Can you afford the risk of rates rising? That's the most important question in my opinion.


----------



## Aussiesteve (13 October 2013)

Thanks everyone - plenty of good food for thought here!
Cheers


----------



## skc (14 October 2013)

dtraeger said:


> Even if they do, fixed is very inflexible. What happens if you want to get a topup in order to access equity (for further investment or renovation etc) or if your circumstances change and you want to change banks? All of these scenarios have to be considered otherwise it'll be very expensive.




I used to have a fixed rate loan with 100% offset with Investec. So may be it's worth the OP going to mortgage broker and see if there are other fixed rate providers out there who can offer more flexibility (if that's what you desire). It's probably a good thing to investigate switching before you fix it regardless - I said to my loan manager I am going to a mortgage broker next week and he lowered my rates by a fair bit.



McLovin said:


> I agree. I fixed for 5 years. It costs about 25bp more than the current variable rate but I think it's worth it.




IMO the trend is your friend until it ends. We are in a very slight easing bias still. While domestic numbers don't really support further rate cuts, international issues + high $A probably do. My view is that it will not be too late to fix it when we have our first rates rise, or some strong hawkish wording by the RBA about a change in tact. 

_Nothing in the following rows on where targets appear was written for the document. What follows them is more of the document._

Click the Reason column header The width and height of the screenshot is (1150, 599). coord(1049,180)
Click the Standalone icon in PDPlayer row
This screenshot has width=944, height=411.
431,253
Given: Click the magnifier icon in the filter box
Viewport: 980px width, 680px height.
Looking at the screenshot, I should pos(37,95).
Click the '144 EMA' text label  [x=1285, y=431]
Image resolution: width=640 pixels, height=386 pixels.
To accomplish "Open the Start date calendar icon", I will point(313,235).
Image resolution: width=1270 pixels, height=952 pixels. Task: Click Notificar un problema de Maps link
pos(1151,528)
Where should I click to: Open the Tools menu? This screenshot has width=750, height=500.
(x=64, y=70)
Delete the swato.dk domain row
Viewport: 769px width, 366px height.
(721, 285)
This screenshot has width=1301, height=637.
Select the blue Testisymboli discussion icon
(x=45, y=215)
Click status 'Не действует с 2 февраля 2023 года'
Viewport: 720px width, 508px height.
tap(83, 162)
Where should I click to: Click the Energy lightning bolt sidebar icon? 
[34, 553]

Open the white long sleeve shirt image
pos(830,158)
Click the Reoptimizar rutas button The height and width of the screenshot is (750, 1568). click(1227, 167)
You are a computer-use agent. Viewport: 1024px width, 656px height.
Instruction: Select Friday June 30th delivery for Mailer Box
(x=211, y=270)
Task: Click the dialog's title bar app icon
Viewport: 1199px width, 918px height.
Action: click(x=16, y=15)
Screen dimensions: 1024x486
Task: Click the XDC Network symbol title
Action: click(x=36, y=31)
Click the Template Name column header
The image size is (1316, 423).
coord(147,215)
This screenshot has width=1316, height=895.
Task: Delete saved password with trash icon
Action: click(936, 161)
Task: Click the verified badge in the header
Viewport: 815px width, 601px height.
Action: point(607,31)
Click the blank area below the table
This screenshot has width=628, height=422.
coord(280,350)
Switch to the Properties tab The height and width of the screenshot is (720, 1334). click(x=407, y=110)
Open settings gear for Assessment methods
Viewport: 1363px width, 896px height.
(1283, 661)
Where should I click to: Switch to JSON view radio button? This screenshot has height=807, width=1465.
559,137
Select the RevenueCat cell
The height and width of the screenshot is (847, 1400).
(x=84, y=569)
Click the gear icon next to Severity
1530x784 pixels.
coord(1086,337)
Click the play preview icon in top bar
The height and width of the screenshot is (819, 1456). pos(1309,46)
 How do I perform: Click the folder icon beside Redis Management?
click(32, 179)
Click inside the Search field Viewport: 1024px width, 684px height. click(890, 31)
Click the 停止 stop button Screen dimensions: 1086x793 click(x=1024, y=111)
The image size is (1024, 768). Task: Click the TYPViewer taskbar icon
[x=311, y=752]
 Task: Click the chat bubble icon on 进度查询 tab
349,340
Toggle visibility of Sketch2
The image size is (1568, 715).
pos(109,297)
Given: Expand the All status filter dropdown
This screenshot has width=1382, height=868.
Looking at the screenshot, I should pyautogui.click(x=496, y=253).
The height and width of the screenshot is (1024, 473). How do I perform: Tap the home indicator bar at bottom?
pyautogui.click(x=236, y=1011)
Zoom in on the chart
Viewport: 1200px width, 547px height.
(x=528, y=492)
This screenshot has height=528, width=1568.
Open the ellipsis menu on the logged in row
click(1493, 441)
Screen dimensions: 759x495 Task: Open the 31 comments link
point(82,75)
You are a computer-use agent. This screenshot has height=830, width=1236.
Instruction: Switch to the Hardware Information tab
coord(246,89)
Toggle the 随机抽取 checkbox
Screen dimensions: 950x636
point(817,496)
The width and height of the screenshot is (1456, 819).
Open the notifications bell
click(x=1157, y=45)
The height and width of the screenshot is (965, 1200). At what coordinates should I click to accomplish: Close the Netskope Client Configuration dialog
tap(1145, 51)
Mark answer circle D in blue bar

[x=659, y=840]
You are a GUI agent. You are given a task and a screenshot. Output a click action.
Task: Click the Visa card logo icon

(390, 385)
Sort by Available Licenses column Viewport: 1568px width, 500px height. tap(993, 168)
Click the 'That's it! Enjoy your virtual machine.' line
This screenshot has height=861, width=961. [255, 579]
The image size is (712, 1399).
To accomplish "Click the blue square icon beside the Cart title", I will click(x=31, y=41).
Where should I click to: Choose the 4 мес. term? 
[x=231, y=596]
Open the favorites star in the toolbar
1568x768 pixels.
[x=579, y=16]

I think if you fix for 3 years chances are the rate will move very little during this period. May be 1 or 2 more cuts over next 12 months, no movement for another 6-12 months and 2-3 rate increases for the last 1.5 years. So overall you might be neutral. But then again, rates can rise quite fast so just need to be prepared to act when the time comes. Over 5 years it gets a bit trickier to predict - got knows what iterations of debt ceiling or QE we'd be facing at the time.

BTW, imo there is no inherent edge in a bank's estimate of forward interest rate movements. So you are not automatically worse off with a fixed rate as if the house always wins. But with fixed products the bank locks you up as a customer for the next 3-5 years. They can cross-sell/up-sell and do away customer acquisition costs (which are very high). So they may offer you a discount for fixed products even if they make a bit less on the loan product itself, as they can generate other businesses from you other ways and still be ahead overall.


----------



## kid hustlr (14 October 2013)

skc said:


> I used to have a fixed rate loan with 100% offset with Investec.




I didn't know this existed. Very surprised by this one I thought all offset accounts were variable only


----------